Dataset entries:

━━━━

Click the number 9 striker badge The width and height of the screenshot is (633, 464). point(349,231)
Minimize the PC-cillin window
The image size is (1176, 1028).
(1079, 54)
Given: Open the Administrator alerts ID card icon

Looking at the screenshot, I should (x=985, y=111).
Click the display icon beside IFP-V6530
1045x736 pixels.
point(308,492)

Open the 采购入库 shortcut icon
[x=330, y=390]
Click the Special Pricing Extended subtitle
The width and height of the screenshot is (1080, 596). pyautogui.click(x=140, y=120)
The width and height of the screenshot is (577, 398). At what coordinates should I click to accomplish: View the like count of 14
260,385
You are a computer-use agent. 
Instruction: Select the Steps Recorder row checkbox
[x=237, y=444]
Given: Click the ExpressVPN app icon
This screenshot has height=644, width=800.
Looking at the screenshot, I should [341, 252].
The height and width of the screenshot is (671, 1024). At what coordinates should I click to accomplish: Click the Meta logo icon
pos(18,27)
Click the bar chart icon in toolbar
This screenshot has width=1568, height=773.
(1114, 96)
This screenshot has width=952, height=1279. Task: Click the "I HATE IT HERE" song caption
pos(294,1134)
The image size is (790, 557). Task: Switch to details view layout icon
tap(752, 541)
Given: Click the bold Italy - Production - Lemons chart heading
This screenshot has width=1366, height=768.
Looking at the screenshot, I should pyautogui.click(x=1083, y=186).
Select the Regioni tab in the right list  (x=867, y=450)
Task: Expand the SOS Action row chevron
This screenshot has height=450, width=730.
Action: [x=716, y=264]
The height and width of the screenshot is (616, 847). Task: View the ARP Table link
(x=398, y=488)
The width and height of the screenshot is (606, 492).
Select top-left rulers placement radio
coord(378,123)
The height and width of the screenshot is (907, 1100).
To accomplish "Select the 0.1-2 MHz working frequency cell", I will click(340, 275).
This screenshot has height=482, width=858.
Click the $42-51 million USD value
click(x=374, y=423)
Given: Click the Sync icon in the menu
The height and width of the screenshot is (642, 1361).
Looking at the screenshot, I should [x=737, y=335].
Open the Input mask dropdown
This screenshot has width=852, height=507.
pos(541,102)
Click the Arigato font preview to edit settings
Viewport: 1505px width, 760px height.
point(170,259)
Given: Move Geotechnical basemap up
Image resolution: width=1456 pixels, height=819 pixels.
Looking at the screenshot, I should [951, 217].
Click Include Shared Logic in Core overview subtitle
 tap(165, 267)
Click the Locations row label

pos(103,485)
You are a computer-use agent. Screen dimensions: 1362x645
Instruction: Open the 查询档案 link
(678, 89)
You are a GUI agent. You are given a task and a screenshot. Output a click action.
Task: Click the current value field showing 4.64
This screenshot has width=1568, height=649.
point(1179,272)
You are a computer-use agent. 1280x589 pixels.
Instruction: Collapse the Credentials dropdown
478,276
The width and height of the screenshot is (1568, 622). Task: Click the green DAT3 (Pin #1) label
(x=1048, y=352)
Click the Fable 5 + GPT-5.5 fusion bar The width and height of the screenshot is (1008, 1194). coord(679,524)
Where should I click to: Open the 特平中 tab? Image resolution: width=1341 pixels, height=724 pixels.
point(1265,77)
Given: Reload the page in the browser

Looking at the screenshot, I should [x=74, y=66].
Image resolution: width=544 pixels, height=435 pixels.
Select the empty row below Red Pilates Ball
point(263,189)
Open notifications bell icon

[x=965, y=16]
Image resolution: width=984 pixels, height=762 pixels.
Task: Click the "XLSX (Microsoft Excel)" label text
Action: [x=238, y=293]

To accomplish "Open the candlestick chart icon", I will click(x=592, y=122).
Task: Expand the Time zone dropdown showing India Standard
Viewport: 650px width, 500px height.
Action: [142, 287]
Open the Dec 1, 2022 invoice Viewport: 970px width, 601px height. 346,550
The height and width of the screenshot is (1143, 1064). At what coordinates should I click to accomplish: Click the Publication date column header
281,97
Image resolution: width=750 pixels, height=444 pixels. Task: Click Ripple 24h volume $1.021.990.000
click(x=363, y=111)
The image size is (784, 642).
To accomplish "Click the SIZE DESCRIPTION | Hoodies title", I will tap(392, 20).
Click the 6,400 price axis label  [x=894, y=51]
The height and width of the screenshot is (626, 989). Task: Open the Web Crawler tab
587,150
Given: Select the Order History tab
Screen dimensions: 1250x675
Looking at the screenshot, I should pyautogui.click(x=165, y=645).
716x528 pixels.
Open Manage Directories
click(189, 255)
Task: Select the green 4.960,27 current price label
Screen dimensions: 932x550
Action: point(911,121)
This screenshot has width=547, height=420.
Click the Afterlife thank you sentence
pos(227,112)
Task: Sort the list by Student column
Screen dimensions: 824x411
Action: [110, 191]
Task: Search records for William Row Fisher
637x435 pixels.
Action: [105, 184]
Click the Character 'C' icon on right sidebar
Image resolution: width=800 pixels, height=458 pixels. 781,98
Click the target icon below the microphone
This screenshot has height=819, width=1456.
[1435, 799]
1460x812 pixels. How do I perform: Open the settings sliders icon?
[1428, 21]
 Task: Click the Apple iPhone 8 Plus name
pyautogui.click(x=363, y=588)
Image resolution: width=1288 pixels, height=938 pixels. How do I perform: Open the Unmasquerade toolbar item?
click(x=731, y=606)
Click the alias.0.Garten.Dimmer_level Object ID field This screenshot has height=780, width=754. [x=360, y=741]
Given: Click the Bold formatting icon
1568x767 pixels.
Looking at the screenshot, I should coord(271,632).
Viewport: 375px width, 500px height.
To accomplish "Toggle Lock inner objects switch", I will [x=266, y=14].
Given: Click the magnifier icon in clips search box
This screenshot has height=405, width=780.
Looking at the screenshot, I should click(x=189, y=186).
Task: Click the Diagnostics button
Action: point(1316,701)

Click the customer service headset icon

━━━━

Go through the entries and return each line where the word "Expand" occurs.

▶ **WRITTEN SOLUTION**
Task: Expand the SOS Action row chevron
Task: Expand the Time zone dropdown showing India Standard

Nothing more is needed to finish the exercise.